What you will do:
1. Can you turn the step in the kabocha cake recipe that begins "Heat the oven to 425°F" into a short list that keeps its main facts?
2. How would you finish out the kabocha cake recipe, starting after the step that stirs the chocolate into the batter?

Selected excerpt:
-*-

Cook time: 2 hours 15 minutes

Makes: 1 loaf cake

Ingredients:

Kabocha Cake

  • 1 (1-pound / 455-gram) piece kabocha squash, seeded
  • Extra-virgin olive oil for drizzling, plus 1 cup plus 1 tablespoon (255ml)
  • 1 1/2 cups (180 grams) all-purpose flour
  • 1 1/2 teaspoons baking powder
  • 1/2 teaspoon baking soda
  • 1 tablespoon ground cinnamon
  • 2 teaspoons ground nutmeg
  • 3/4 teaspoon kosher salt
  • 1 1/3 cups (265 grams) granulated sugar
  • 3 large eggs
  • 8 ounces (230 grams) bittersweet chocolate, finely chopped
  • 3 tablespoons raw pepitas (for the glaze)

Olive Oil Glaze

  • 1 1/4 cups (150 grams) confectioners' sugar, sifted
  • 2 tablespoons hot water
  • 3 tablespoons extra-virgin olive oil
  • 2 tablespoons crushed cacao nibs

Directions:

  1. Heat the oven to 425°F (220°C). On a sheet pan, drizzle the squash with olive oil, turn the piece cut-side down, and cook until very soft and beginning to caramelize around the edges, 30 to 45 minutes. Remove from the oven and let cool. Scrape out the squash flesh and transfer to a food processor. Pulse until smooth.
  2. Measure out 1 cup (225 grams) and let it cool to room temperature. (Store any leftovers in the fridge, tightly covered, for up to 5 days—the puree is very good smeared on toast.) 
  3. Heat oven to 325℉ (165°C). Butter a 9x5-inch (23x12-centimeter) loaf pan.
  4. Sift the flour, baking powder, baking soda, cinnamon, nutmeg and salt into a large bowl. In a medium bowl, whisk together the granulated sugar, olive oil, squash puree, and eggs. Make a well in the center of the flour mixture and pour in the squash mixture. Whisk until just combined. Stir the chocolate into the batter.

-*-

Listed entries:

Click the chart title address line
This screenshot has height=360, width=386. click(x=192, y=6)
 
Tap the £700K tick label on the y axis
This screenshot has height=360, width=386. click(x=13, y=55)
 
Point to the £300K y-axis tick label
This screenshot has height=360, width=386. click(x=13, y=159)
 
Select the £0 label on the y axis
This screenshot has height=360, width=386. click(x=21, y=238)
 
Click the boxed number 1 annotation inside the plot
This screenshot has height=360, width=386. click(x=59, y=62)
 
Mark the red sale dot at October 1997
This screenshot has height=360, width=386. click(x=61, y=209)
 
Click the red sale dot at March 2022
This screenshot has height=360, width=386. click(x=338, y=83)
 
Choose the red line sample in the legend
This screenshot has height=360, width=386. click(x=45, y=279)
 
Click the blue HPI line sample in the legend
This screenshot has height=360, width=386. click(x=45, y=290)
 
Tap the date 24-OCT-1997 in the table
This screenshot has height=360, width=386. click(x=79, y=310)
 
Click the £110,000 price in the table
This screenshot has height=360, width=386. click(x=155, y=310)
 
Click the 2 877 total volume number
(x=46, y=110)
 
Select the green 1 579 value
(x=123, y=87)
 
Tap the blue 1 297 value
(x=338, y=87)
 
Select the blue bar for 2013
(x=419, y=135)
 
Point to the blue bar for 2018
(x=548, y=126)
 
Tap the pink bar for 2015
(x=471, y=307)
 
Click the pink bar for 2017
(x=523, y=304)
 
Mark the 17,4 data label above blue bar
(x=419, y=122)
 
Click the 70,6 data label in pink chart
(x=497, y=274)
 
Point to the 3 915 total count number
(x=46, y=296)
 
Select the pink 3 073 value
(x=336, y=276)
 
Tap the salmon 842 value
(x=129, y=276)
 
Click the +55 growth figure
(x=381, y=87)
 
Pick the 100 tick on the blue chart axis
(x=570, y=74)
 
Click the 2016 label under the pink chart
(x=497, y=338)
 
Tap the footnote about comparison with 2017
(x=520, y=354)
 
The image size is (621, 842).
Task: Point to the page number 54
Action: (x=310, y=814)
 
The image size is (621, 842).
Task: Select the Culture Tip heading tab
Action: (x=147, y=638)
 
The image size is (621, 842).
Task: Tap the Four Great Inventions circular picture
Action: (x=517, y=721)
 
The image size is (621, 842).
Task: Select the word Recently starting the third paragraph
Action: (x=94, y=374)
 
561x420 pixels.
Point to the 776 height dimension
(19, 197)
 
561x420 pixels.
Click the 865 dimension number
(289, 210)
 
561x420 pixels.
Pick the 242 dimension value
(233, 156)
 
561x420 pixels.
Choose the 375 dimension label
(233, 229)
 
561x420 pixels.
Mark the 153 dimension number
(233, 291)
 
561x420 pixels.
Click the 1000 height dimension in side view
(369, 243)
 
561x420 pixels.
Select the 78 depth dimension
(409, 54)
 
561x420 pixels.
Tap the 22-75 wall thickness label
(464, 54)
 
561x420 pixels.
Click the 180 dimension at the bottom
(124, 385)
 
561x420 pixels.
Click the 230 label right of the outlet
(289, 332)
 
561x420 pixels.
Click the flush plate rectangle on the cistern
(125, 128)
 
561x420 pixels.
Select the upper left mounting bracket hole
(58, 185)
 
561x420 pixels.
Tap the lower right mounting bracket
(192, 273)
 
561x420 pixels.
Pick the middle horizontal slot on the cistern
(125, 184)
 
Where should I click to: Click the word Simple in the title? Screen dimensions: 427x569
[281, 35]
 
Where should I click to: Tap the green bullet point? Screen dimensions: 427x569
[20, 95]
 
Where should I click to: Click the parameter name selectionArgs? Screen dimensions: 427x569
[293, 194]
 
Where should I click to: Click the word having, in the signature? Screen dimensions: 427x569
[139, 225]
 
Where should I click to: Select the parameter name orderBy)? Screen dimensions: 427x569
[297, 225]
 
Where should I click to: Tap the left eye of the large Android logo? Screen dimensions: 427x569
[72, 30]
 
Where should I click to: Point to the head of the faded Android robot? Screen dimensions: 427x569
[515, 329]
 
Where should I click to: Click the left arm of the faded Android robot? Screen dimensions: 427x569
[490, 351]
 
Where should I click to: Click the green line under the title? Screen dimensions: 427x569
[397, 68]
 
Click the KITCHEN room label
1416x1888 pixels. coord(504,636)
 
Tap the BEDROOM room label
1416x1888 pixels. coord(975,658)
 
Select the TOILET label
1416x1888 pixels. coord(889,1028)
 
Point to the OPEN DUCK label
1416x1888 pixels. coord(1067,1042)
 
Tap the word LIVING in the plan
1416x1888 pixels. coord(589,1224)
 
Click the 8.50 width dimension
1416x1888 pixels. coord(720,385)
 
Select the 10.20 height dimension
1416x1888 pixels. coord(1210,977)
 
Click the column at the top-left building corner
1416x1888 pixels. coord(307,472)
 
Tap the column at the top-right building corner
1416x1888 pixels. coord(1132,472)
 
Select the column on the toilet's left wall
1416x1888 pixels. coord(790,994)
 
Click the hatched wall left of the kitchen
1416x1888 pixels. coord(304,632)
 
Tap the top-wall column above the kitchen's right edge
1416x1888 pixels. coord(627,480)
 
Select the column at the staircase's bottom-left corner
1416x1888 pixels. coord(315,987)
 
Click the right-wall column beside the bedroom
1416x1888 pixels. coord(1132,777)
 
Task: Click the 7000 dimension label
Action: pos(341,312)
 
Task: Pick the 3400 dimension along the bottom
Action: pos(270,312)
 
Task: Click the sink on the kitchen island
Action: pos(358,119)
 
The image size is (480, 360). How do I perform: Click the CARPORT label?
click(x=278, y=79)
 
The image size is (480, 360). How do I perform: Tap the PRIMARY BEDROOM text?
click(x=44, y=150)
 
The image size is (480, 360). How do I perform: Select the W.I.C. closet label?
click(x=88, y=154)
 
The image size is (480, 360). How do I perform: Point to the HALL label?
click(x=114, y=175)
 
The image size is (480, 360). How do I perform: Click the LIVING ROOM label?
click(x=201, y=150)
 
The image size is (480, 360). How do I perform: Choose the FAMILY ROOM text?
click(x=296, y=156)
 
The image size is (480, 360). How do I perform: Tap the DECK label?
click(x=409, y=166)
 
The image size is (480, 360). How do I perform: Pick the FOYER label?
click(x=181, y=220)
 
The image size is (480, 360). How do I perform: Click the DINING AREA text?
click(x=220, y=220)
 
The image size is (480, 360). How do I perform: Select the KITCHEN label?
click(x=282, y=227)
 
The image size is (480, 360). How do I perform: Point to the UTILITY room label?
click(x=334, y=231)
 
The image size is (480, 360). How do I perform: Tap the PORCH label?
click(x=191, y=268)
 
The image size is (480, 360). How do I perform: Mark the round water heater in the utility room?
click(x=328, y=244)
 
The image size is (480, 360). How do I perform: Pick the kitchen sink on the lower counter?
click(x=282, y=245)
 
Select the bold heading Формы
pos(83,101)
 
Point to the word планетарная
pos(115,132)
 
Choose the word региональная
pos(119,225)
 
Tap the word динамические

-*-

The replies:
1.
- Heat the oven to 425°F (220°C).
- On a sheet pan, drizzle the squash with olive oil and turn it cut-side down.
- Roast 30 to 45 minutes, until very soft and caramelizing at the edges.
- Let cool.
- Scrape the flesh into a food processor and pulse until smooth.

2.
  5. Pour the batter into the prepared pan and bake until browned on the top and a skewer inserted in the center of the cake comes out clean, 75 to 90 minutes. Let cool on a wire rack for 20 minutes. Run a knife around the edges and invert the cake from the pan and let cool on the rack for another 20 minutes. Transfer to a serving plate.
  6. In a small, dry frying pan over medium heat, gently toast the pepitas until just fragrant and beginning to brown, 3 to 5 minutes. Let cool. 
  7. To make the glaze, in a small bowl, whisk the confectioners' sugar with 2 tablespoons hot water until you have a thick glaze. Add more confectioners' sugar or water as needed to create a smooth glaze with the viscosity of honey. Slowly drizzle in the olive oil, whisking constantly.
  8. Pour the glaze over the cake, allowing it to drip over the sides. Sprinkle with the cacao nibs and pepitas and let the glaze set completely before serving, about 1 hour.